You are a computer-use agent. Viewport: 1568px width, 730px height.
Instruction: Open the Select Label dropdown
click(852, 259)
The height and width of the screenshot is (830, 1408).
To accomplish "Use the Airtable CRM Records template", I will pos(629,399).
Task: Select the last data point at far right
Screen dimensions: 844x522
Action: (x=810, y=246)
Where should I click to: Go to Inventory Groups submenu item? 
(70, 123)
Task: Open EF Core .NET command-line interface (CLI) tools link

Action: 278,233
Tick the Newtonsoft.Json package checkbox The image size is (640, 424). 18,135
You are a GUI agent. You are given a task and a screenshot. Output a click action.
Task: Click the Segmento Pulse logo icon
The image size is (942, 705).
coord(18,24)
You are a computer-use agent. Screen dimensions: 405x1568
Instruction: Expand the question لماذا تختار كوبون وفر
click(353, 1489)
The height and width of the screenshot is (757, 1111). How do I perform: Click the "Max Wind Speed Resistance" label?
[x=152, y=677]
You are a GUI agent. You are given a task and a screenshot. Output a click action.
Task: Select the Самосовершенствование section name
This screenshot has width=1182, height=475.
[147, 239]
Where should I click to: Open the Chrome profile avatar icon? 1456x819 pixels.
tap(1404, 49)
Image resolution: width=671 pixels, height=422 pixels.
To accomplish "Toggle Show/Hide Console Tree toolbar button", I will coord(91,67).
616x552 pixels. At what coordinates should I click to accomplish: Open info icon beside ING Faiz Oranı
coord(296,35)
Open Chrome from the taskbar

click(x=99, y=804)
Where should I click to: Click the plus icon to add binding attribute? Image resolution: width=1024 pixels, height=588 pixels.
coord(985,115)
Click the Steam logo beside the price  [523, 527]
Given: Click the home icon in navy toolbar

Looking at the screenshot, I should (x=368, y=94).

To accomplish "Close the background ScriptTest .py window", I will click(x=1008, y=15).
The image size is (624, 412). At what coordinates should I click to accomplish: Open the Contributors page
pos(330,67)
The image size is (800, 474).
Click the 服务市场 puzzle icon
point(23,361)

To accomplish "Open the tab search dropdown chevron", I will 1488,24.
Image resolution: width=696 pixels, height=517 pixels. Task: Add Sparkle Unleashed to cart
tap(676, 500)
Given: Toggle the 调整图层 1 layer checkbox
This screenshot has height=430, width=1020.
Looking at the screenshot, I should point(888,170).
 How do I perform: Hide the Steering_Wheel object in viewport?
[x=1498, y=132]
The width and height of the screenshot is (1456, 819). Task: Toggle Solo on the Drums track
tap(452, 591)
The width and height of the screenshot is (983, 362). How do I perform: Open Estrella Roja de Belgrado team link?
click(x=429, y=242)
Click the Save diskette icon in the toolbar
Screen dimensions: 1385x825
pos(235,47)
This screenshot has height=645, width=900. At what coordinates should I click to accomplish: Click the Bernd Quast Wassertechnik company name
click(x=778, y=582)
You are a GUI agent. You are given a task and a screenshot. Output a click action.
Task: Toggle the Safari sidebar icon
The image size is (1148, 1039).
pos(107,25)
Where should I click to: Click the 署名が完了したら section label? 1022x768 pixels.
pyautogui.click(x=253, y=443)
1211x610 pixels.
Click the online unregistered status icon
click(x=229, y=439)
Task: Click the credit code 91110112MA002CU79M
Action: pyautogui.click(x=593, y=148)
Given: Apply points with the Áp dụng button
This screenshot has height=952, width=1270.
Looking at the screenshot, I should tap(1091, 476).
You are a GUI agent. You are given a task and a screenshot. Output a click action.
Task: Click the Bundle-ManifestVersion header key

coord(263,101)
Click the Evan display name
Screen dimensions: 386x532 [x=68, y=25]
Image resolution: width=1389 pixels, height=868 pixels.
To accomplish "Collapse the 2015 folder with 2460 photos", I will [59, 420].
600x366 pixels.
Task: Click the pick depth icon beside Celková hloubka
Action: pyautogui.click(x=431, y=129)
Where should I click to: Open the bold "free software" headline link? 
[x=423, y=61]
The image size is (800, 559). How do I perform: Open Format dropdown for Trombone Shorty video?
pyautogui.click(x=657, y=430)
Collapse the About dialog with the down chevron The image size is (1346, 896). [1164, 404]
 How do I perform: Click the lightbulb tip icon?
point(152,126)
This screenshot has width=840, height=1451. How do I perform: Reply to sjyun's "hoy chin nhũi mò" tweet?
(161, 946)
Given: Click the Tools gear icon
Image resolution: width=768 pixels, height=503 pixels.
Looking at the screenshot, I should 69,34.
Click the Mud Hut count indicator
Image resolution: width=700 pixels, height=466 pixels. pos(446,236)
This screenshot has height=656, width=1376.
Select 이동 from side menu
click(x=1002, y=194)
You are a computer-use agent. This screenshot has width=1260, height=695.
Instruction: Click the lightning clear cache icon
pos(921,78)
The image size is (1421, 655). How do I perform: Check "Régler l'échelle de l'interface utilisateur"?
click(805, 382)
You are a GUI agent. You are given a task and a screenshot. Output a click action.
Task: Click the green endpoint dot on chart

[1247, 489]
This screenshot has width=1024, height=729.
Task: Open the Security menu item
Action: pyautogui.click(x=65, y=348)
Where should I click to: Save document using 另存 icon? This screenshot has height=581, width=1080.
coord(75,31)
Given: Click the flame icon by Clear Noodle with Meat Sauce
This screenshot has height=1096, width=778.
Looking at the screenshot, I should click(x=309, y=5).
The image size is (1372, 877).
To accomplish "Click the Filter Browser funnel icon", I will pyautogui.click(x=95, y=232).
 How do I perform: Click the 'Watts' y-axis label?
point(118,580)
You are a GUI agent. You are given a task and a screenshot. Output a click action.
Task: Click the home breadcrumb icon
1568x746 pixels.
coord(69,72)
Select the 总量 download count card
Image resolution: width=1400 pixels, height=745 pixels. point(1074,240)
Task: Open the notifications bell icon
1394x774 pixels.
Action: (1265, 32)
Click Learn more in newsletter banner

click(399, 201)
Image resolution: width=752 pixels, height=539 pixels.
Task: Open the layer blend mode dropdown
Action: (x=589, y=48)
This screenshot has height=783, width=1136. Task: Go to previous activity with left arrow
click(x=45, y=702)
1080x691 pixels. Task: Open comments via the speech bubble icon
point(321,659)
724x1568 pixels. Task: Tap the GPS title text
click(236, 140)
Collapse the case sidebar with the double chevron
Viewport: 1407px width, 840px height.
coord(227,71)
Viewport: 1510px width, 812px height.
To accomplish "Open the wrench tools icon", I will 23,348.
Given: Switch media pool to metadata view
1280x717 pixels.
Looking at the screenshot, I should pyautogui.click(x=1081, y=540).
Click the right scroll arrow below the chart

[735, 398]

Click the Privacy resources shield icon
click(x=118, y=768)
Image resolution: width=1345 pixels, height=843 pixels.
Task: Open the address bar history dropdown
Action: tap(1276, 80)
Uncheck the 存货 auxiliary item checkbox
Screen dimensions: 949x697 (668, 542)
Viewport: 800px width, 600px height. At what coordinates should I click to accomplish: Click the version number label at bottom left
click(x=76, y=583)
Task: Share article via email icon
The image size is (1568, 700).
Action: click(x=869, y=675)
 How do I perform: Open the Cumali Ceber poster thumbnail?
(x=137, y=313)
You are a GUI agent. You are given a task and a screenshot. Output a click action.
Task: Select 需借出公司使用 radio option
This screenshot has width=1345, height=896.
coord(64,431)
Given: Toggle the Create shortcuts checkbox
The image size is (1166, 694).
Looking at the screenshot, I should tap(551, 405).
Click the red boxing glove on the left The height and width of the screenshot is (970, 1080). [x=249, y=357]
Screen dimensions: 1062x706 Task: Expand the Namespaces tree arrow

----------------------------------------

The task:
Arrange every line of the listing above as a numbered list, leaving out the blank lines.

Exercise answer:
1. You are a computer-use agent. Viewport: 1568px width, 730px height.
2. Instruction: Open the Select Label dropdown
3. click(852, 259)
4. The height and width of the screenshot is (830, 1408).
5. To accomplish "Use the Airtable CRM Records template", I will pos(629,399).
6. Task: Select the last data point at far right
7. Screen dimensions: 844x522
8. Action: (x=810, y=246)
9. Where should I click to: Go to Inventory Groups submenu item? 
10. (70, 123)
11. Task: Open EF Core .NET command-line interface (CLI) tools link
12. Action: 278,233
13. Tick the Newtonsoft.Json package checkbox The image size is (640, 424). 18,135
14. You are a GUI agent. You are given a task and a screenshot. Output a click action.
15. Task: Click the Segmento Pulse logo icon
16. The image size is (942, 705).
17. coord(18,24)
18. You are a computer-use agent. Screen dimensions: 405x1568
19. Instruction: Expand the question لماذا تختار كوبون وفر
20. click(353, 1489)
21. The height and width of the screenshot is (757, 1111). How do I perform: Click the "Max Wind Speed Resistance" label?
22. [x=152, y=677]
23. You are a GUI agent. You are given a task and a screenshot. Output a click action.
24. Task: Select the Самосовершенствование section name
25. This screenshot has width=1182, height=475.
26. [147, 239]
27. Where should I click to: Open the Chrome profile avatar icon? 1456x819 pixels.
28. tap(1404, 49)
29. Image resolution: width=671 pixels, height=422 pixels.
30. To accomplish "Toggle Show/Hide Console Tree toolbar button", I will coord(91,67).
31. 616x552 pixels. At what coordinates should I click to accomplish: Open info icon beside ING Faiz Oranı
32. coord(296,35)
33. Open Chrome from the taskbar
34. click(x=99, y=804)
35. Where should I click to: Click the plus icon to add binding attribute? Image resolution: width=1024 pixels, height=588 pixels.
36. coord(985,115)
37. Click the Steam logo beside the price  [523, 527]
38. Given: Click the home icon in navy toolbar
39. Looking at the screenshot, I should (x=368, y=94).
40. To accomplish "Close the background ScriptTest .py window", I will click(x=1008, y=15).
41. The image size is (624, 412). At what coordinates should I click to accomplish: Open the Contributors page
42. pos(330,67)
43. The image size is (800, 474).
44. Click the 服务市场 puzzle icon
45. point(23,361)
46. To accomplish "Open the tab search dropdown chevron", I will 1488,24.
47. Image resolution: width=696 pixels, height=517 pixels. Task: Add Sparkle Unleashed to cart
48. tap(676, 500)
49. Given: Toggle the 调整图层 1 layer checkbox
50. This screenshot has height=430, width=1020.
51. Looking at the screenshot, I should point(888,170).
52.  How do I perform: Hide the Steering_Wheel object in viewport?
53. [x=1498, y=132]
54. The width and height of the screenshot is (1456, 819). Task: Toggle Solo on the Drums track
55. tap(452, 591)
56. The width and height of the screenshot is (983, 362). How do I perform: Open Estrella Roja de Belgrado team link?
57. click(x=429, y=242)
58. Click the Save diskette icon in the toolbar
59. Screen dimensions: 1385x825
60. pos(235,47)
61. This screenshot has height=645, width=900. At what coordinates should I click to accomplish: Click the Bernd Quast Wassertechnik company name
62. click(x=778, y=582)
63. You are a GUI agent. You are given a task and a screenshot. Output a click action.
64. Task: Toggle the Safari sidebar icon
65. The image size is (1148, 1039).
66. pos(107,25)
67. Where should I click to: Click the 署名が完了したら section label? 1022x768 pixels.
68. pyautogui.click(x=253, y=443)
69. 1211x610 pixels.
70. Click the online unregistered status icon
71. click(x=229, y=439)
72. Task: Click the credit code 91110112MA002CU79M
73. Action: pyautogui.click(x=593, y=148)
74. Given: Apply points with the Áp dụng button
75. This screenshot has height=952, width=1270.
76. Looking at the screenshot, I should tap(1091, 476).
77. You are a GUI agent. You are given a task and a screenshot. Output a click action.
78. Task: Click the Bundle-ManifestVersion header key
79. coord(263,101)
80. Click the Evan display name
81. Screen dimensions: 386x532 [x=68, y=25]
82. Image resolution: width=1389 pixels, height=868 pixels.
83. To accomplish "Collapse the 2015 folder with 2460 photos", I will [59, 420].
84. 600x366 pixels.
85. Task: Click the pick depth icon beside Celková hloubka
86. Action: pyautogui.click(x=431, y=129)
87. Where should I click to: Open the bold "free software" headline link? 
88. [x=423, y=61]
89. The image size is (800, 559). How do I perform: Open Format dropdown for Trombone Shorty video?
90. pyautogui.click(x=657, y=430)
91. Collapse the About dialog with the down chevron The image size is (1346, 896). [1164, 404]
92.  How do I perform: Click the lightbulb tip icon?
93. point(152,126)
94. This screenshot has width=840, height=1451. How do I perform: Reply to sjyun's "hoy chin nhũi mò" tweet?
95. (161, 946)
96. Given: Click the Tools gear icon
97. Image resolution: width=768 pixels, height=503 pixels.
98. Looking at the screenshot, I should 69,34.
99. Click the Mud Hut count indicator
100. Image resolution: width=700 pixels, height=466 pixels. pos(446,236)
101. This screenshot has height=656, width=1376.
102. Select 이동 from side menu
103. click(x=1002, y=194)
104. You are a computer-use agent. This screenshot has width=1260, height=695.
105. Instruction: Click the lightning clear cache icon
106. pos(921,78)
107. The image size is (1421, 655). How do I perform: Check "Régler l'échelle de l'interface utilisateur"?
108. click(805, 382)
109. You are a GUI agent. You are given a task and a screenshot. Output a click action.
110. Task: Click the green endpoint dot on chart
111. [1247, 489]
112. This screenshot has width=1024, height=729.
113. Task: Open the Security menu item
114. Action: pyautogui.click(x=65, y=348)
115. Where should I click to: Save document using 另存 icon? This screenshot has height=581, width=1080.
116. coord(75,31)
117. Given: Click the flame icon by Clear Noodle with Meat Sauce
118. This screenshot has height=1096, width=778.
119. Looking at the screenshot, I should click(x=309, y=5).
120. The image size is (1372, 877).
121. To accomplish "Click the Filter Browser funnel icon", I will pyautogui.click(x=95, y=232).
122.  How do I perform: Click the 'Watts' y-axis label?
123. point(118,580)
124. You are a GUI agent. You are given a task and a screenshot. Output a click action.
125. Task: Click the home breadcrumb icon
126. 1568x746 pixels.
127. coord(69,72)
128. Select the 总量 download count card
129. Image resolution: width=1400 pixels, height=745 pixels. point(1074,240)
130. Task: Open the notifications bell icon
131. 1394x774 pixels.
132. Action: (1265, 32)
133. Click Learn more in newsletter banner
134. click(399, 201)
135. Image resolution: width=752 pixels, height=539 pixels.
136. Task: Open the layer blend mode dropdown
137. Action: (x=589, y=48)
138. This screenshot has height=783, width=1136. Task: Go to previous activity with left arrow
139. click(x=45, y=702)
140. 1080x691 pixels. Task: Open comments via the speech bubble icon
141. point(321,659)
142. 724x1568 pixels. Task: Tap the GPS title text
143. click(236, 140)
144. Collapse the case sidebar with the double chevron
145. Viewport: 1407px width, 840px height.
146. coord(227,71)
147. Viewport: 1510px width, 812px height.
148. To accomplish "Open the wrench tools icon", I will 23,348.
149. Given: Switch media pool to metadata view
150. 1280x717 pixels.
151. Looking at the screenshot, I should pyautogui.click(x=1081, y=540).
152. Click the right scroll arrow below the chart
153. [735, 398]
154. Click the Privacy resources shield icon
155. click(x=118, y=768)
156. Image resolution: width=1345 pixels, height=843 pixels.
157. Task: Open the address bar history dropdown
158. Action: tap(1276, 80)
159. Uncheck the 存货 auxiliary item checkbox
160. Screen dimensions: 949x697 (668, 542)
161. Viewport: 800px width, 600px height. At what coordinates should I click to accomplish: Click the version number label at bottom left
162. click(x=76, y=583)
163. Task: Share article via email icon
164. The image size is (1568, 700).
165. Action: click(x=869, y=675)
166.  How do I perform: Open the Cumali Ceber poster thumbnail?
167. (x=137, y=313)
168. You are a GUI agent. You are given a task and a screenshot. Output a click action.
169. Task: Select 需借出公司使用 radio option
170. This screenshot has width=1345, height=896.
171. coord(64,431)
172. Given: Toggle the Create shortcuts checkbox
173. The image size is (1166, 694).
174. Looking at the screenshot, I should tap(551, 405).
175. Click the red boxing glove on the left The height and width of the screenshot is (970, 1080). [x=249, y=357]
176. Screen dimensions: 1062x706 Task: Expand the Namespaces tree arrow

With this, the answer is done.